_Objective_
Copy everything from "You are a computer-use agent. 1646x926" down to the end of the entries, substituting "green" for "blue" and keeping everything else the same. Leave the pictures out of your answer.

::: Task material :::

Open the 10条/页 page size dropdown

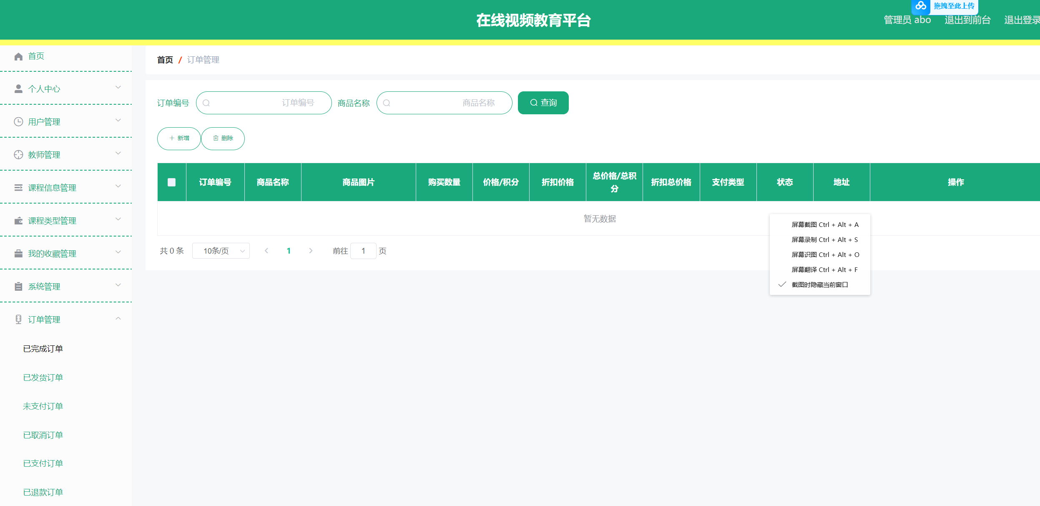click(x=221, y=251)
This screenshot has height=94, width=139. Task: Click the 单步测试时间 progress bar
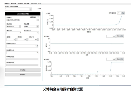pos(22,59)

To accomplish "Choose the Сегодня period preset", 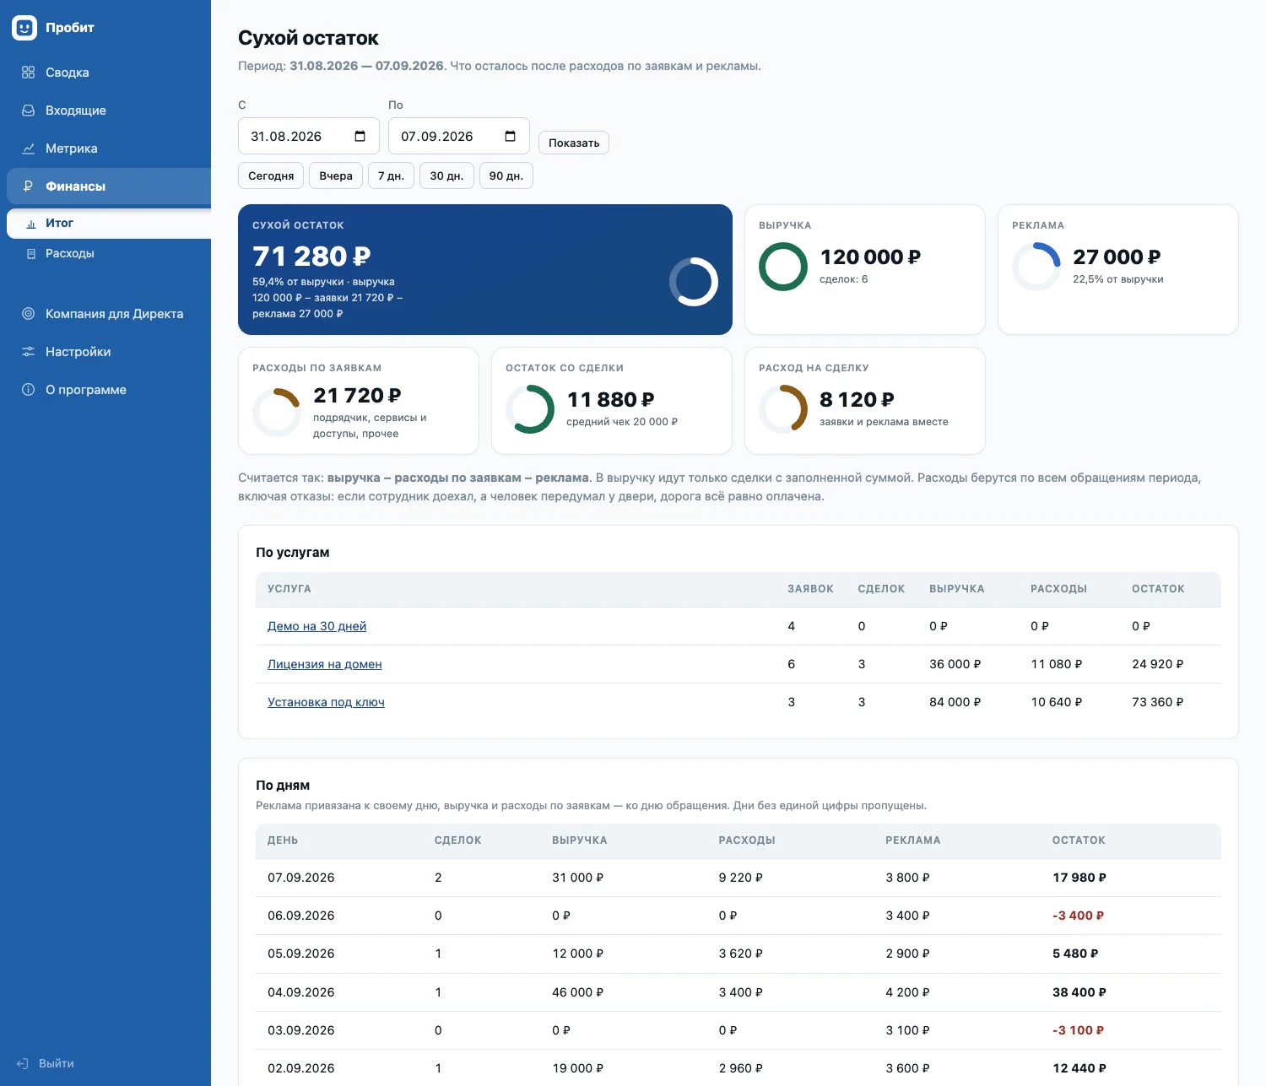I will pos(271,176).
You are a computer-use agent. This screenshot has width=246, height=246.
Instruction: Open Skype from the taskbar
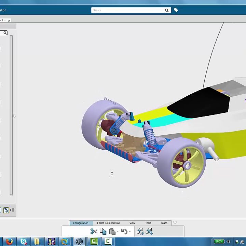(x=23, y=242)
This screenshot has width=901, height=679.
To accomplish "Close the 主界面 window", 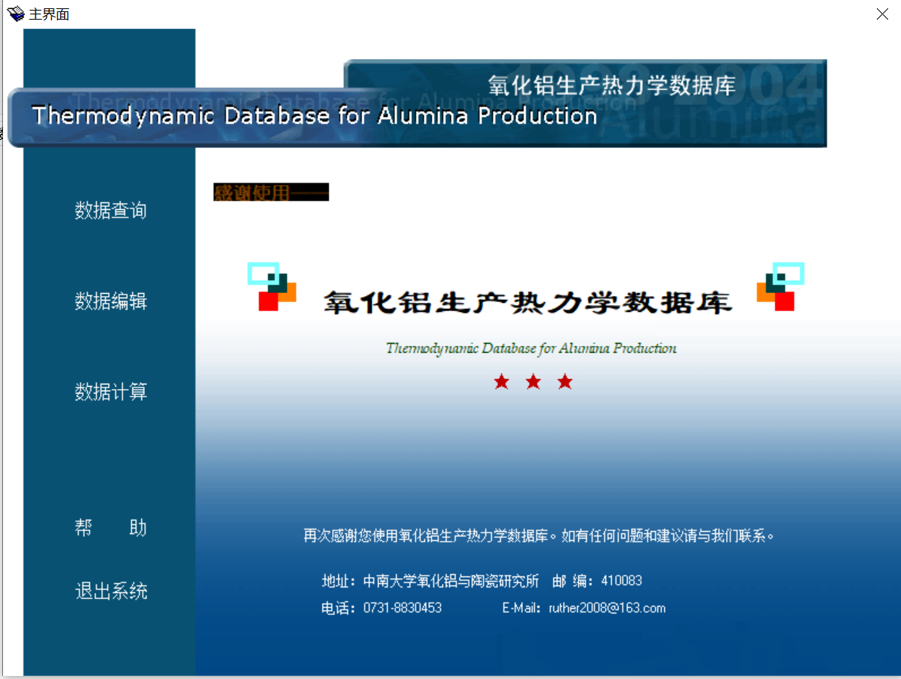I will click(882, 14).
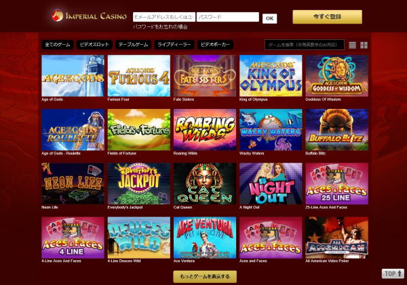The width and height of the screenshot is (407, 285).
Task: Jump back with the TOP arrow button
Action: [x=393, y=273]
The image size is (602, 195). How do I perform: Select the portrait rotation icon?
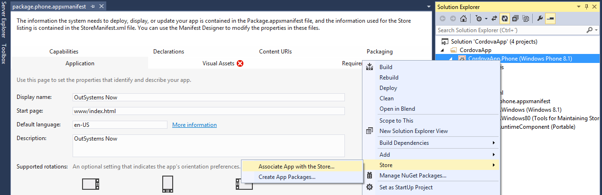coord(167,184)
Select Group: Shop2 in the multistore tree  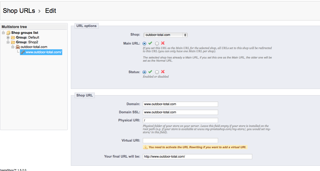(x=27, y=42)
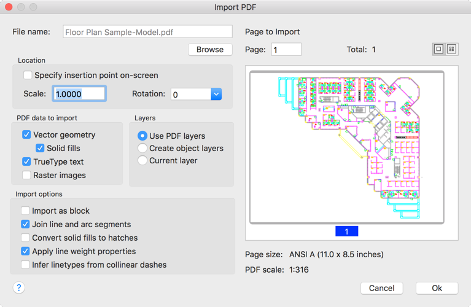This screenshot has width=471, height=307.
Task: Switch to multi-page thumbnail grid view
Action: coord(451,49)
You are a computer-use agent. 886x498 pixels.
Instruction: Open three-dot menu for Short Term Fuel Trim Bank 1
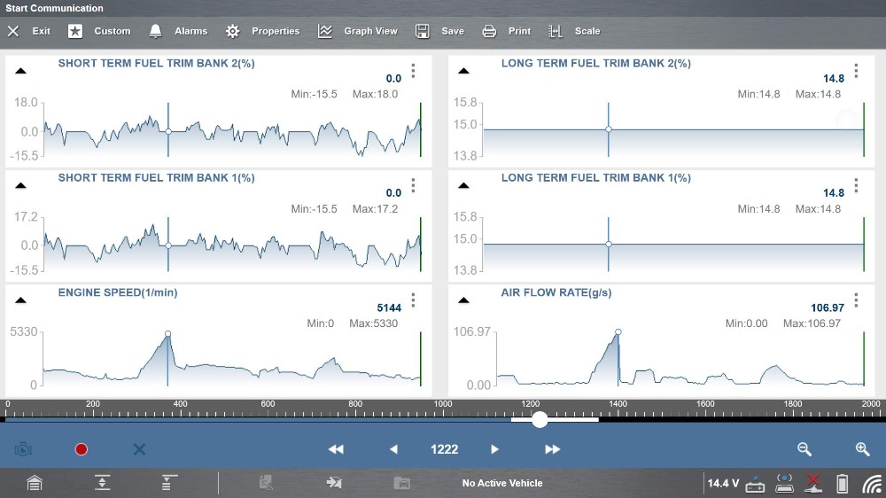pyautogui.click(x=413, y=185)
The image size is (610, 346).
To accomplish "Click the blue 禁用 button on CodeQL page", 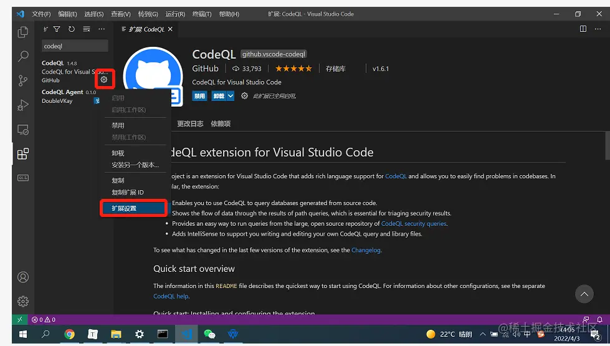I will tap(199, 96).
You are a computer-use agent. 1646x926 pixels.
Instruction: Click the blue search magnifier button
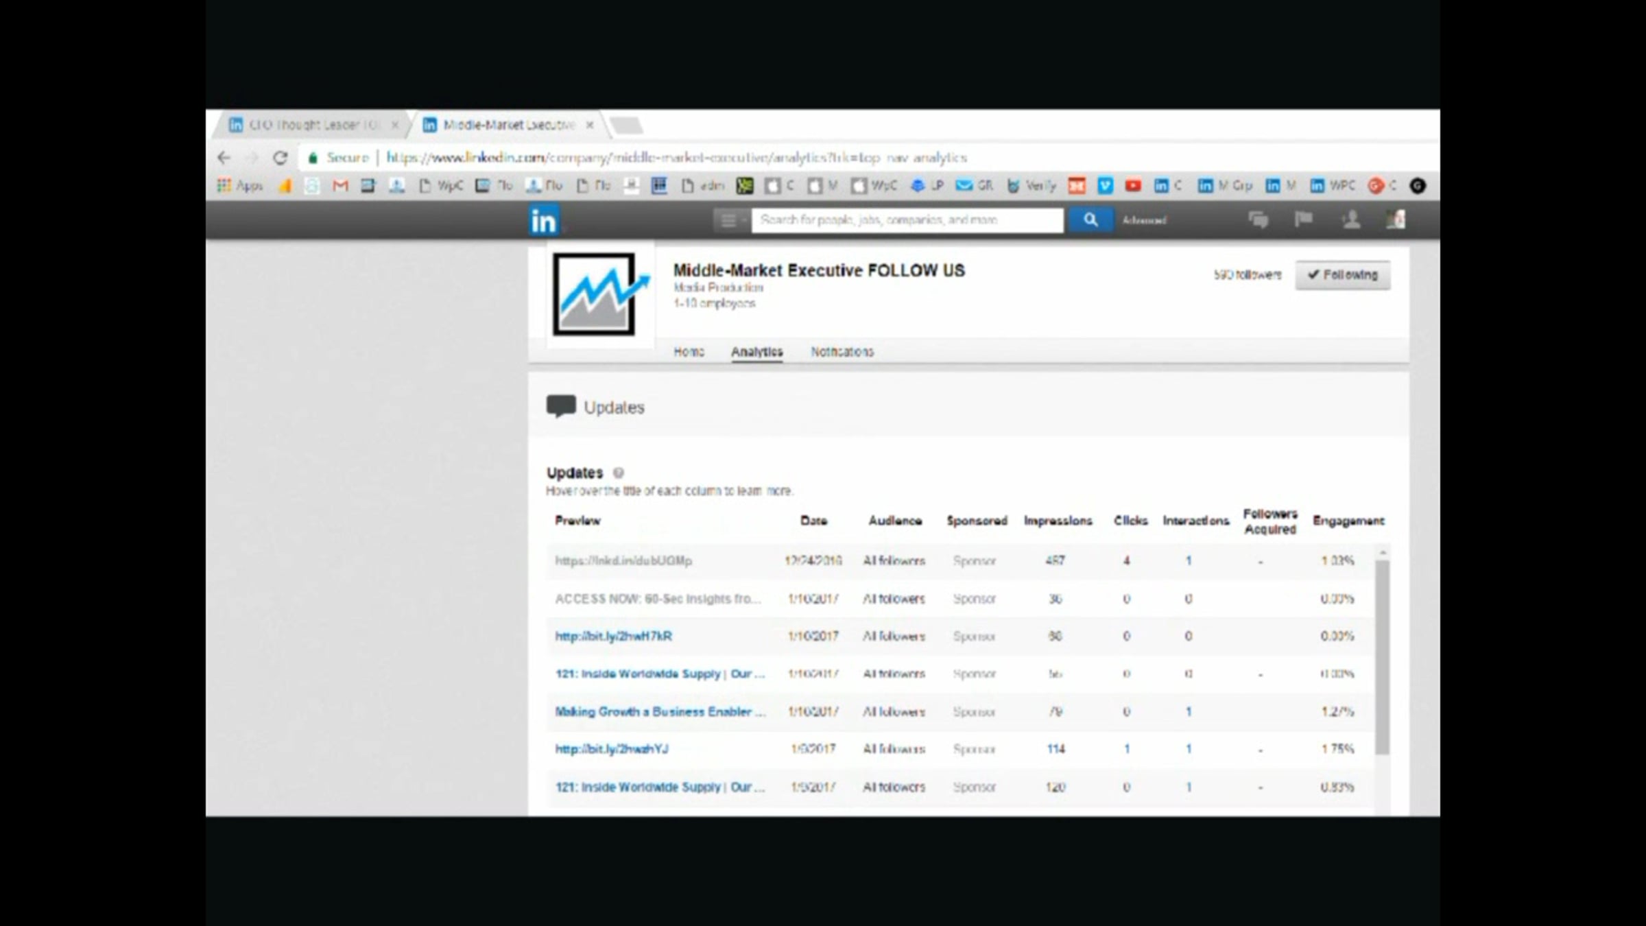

:::

_Final result_
You are a computer-use agent. 1646x926 pixels.
Instruction: Click the green search magnifier button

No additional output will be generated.